APSIRI Research: From “Correct” to “Great” — Translators in the Age of AI
Machine translation has crossed a threshold. Systems such as ChatGPT and DeepSeek now produce translations that are fluent, fast, and often impressively accurate — raising urgent questions about the future of the translator’s craft. A new research outcome from the Asia-Pacific Social Innovation Research Institute (APSIRI), led by Ling Zou with Jingjing Zhao and Ruolan Lai, addresses these questions directly, moving the conversation “from correct translation to great translation” and examining the digital intelligence literacy translators now require.
The study’s framing is itself a contribution. As machine systems become highly capable of producing “correct” translations — renderings that are accurate at the level of meaning — the distinctive value of the human translator shifts. Correctness becomes a baseline that machines can often meet; what remains harder to automate is greatness: the sensitivity to nuance, tone, register, cultural resonance, and rhetorical effect that distinguishes a merely accurate translation from a truly excellent one. The research asks how human and machine can best work together to reach for that higher standard.
To ground its analysis, the study undertakes a comparative examination of translations produced by ChatGPT, DeepSeek, and human translators. This comparison reveals both the considerable strengths of contemporary AI systems and the areas where human judgement continues to add distinctive value. The picture that emerges is not one of replacement but of complementarity: machines and humans bring different capabilities, and the most powerful results may come from their thoughtful combination.
Central to the study is the concept of “digital intelligence literacy” — the set of capabilities translators now need to work effectively alongside AI tools. This is more than knowing how to operate a piece of software. It involves understanding what these systems do well and where they fall short, knowing how to prompt, evaluate, and refine their output, and retaining the human judgement required to take a translation from correct to great. Far from making the translator obsolete, the rise of capable AI redefines and, in important ways, elevates the translator’s role.

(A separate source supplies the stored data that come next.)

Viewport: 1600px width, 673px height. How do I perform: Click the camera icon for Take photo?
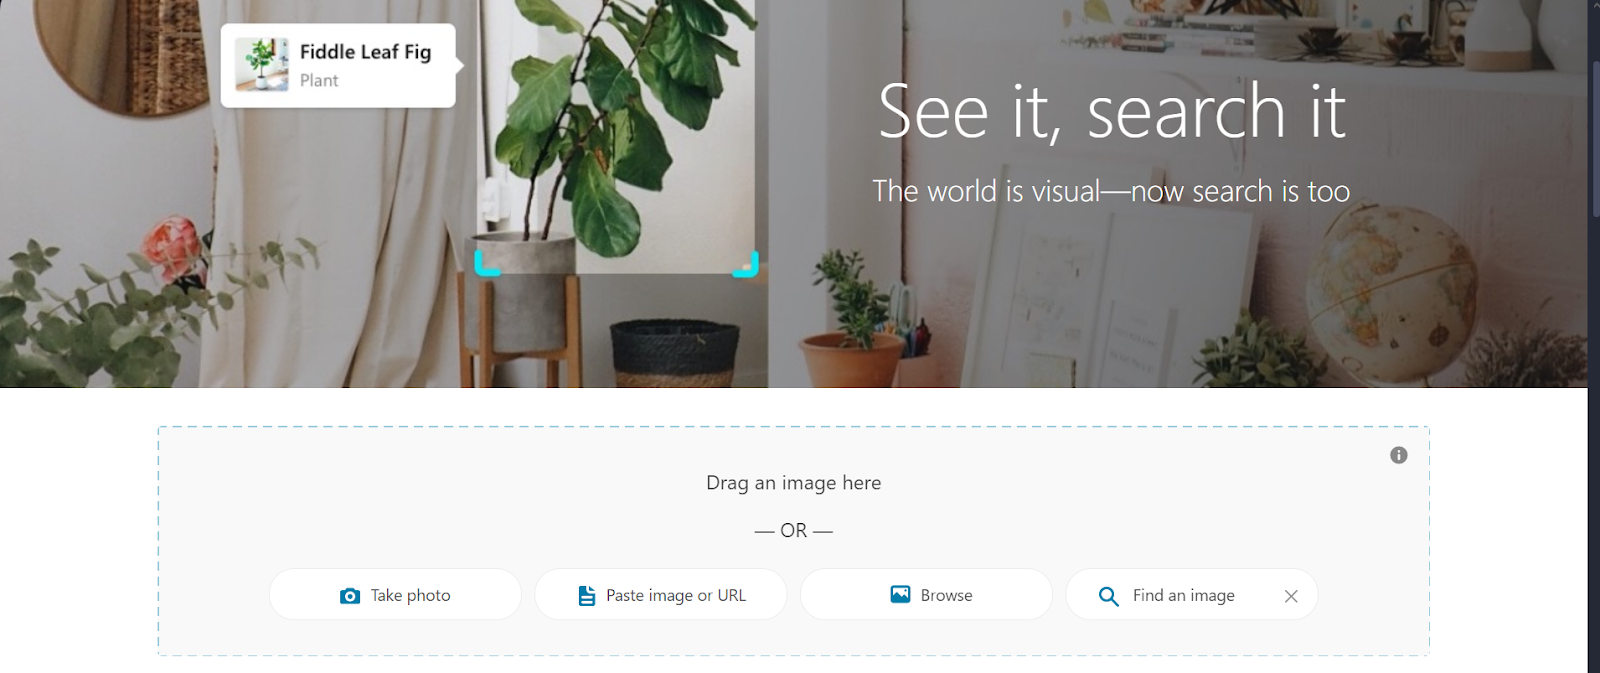pos(350,596)
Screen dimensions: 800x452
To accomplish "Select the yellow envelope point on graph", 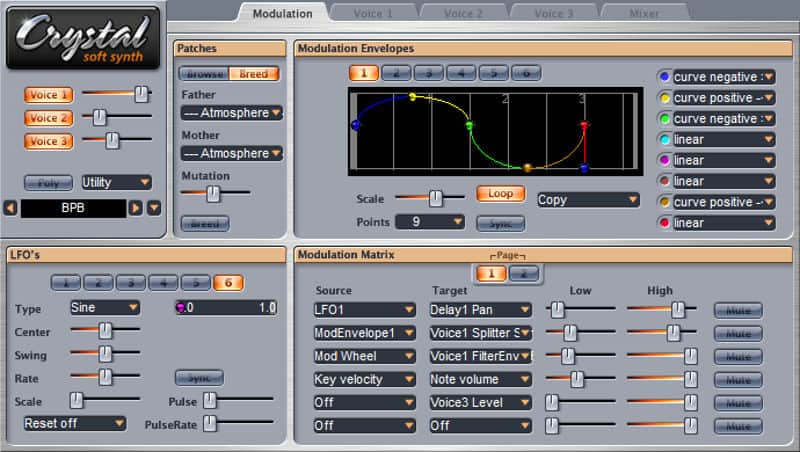I will tap(412, 97).
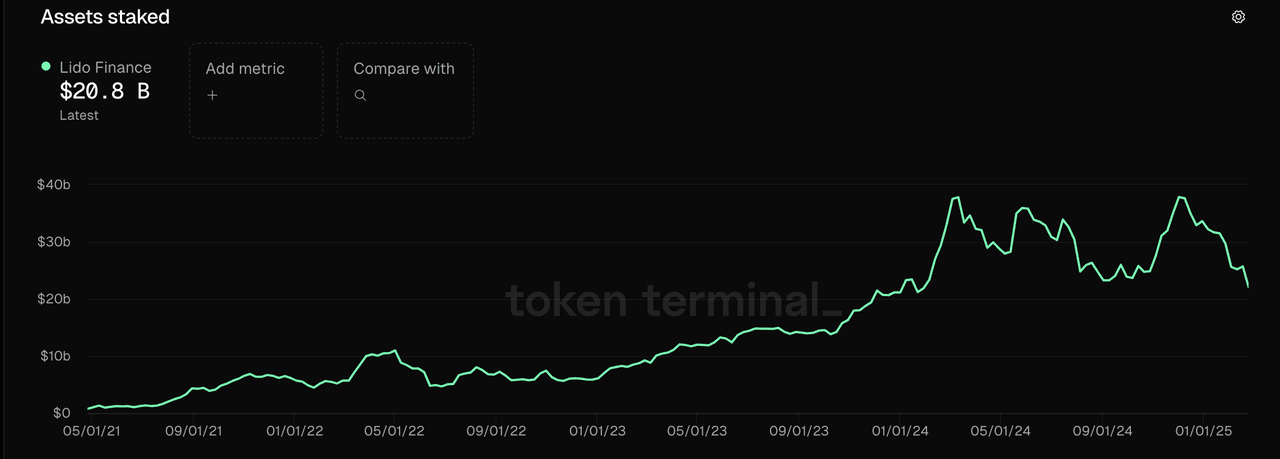
Task: Select the 01/01/24 date on the x-axis
Action: point(900,432)
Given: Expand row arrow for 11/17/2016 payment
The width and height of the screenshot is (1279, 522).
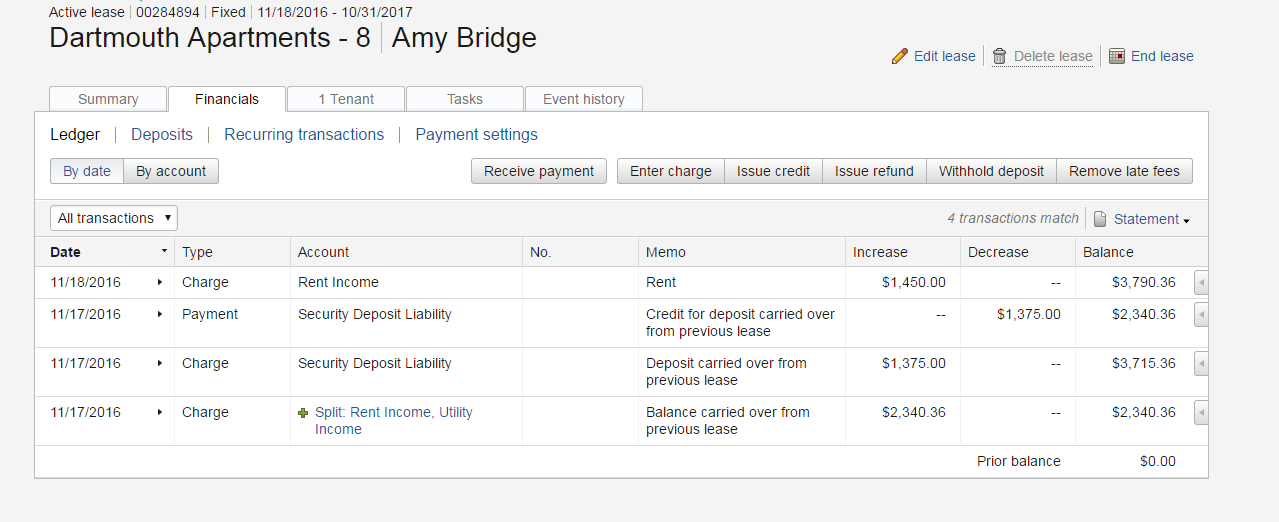Looking at the screenshot, I should (x=160, y=314).
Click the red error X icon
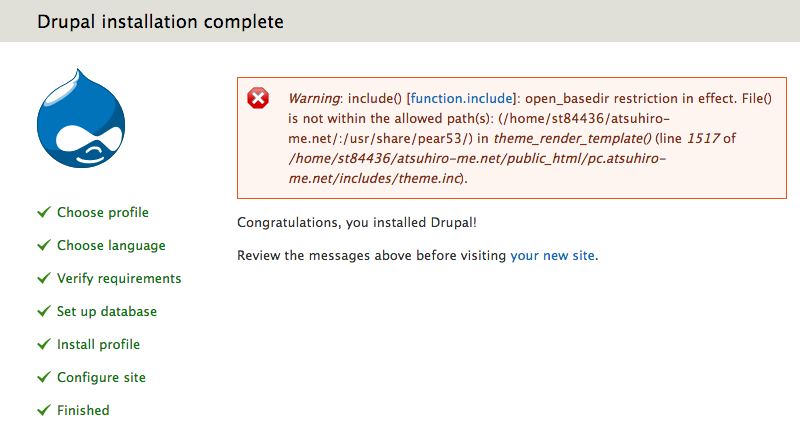Screen dimensions: 800x431 coord(258,98)
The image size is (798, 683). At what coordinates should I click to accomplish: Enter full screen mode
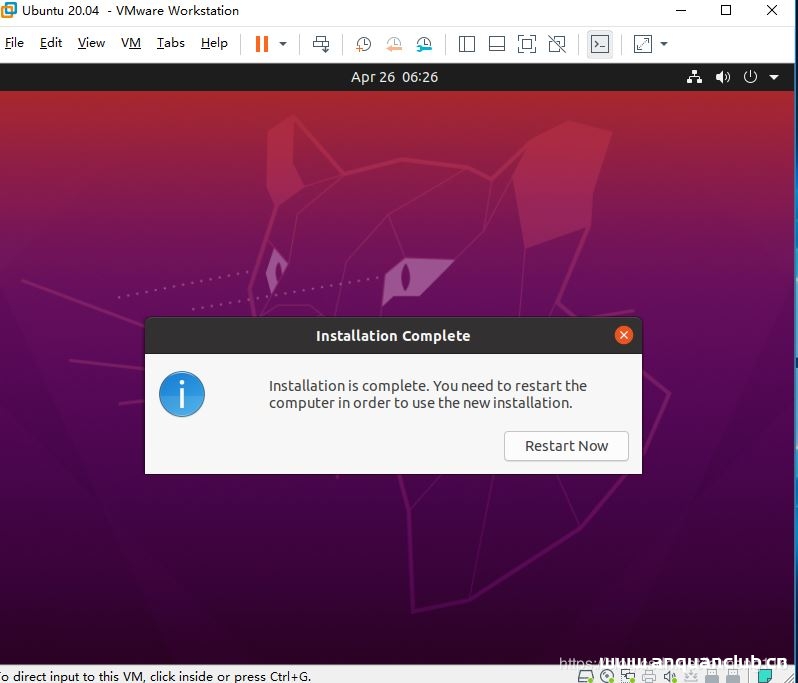coord(527,44)
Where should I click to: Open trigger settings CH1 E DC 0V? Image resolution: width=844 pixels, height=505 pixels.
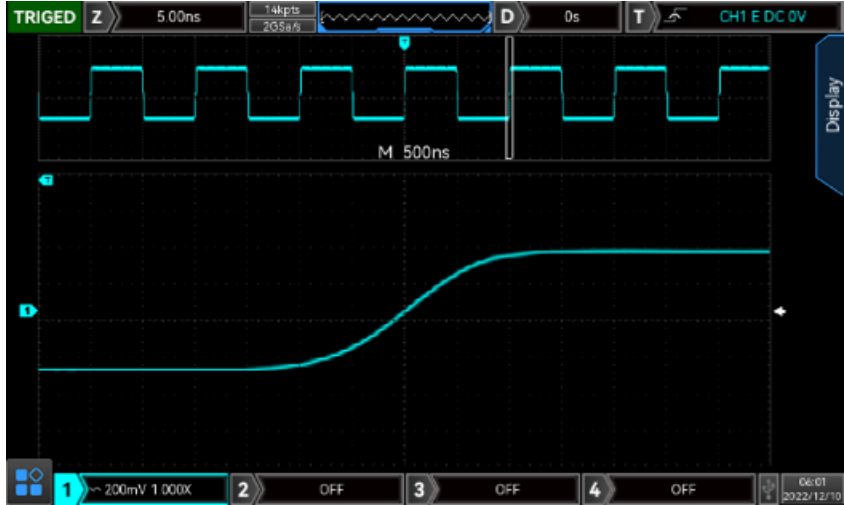[762, 17]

The implications reach well beyond translation. Across many fields, capable AI tools are becoming collaborators rather than mere instruments, and the question of how to work well alongside them — what literacy, judgement, and skill that requires — is becoming central to professional life. The study offers a thoughtful model for thinking about human–machine collaboration in any domain where AI can produce competent work but human excellence still matters.
For the translation profession specifically, the message is encouraging but demanding. The future belongs not to those who compete with machines at tasks machines do well, but to those who develop the literacy and judgement to direct, refine, and surpass machine output — to reach for greatness that correctness alone cannot achieve.
This research advances APSIRI’s work on inclusive technology and knowledge dissemination. By examining how human capability and artificial intelligence can best combine, the Institute seeks to support a future in which technology amplifies human skill and judgement rather than displacing it.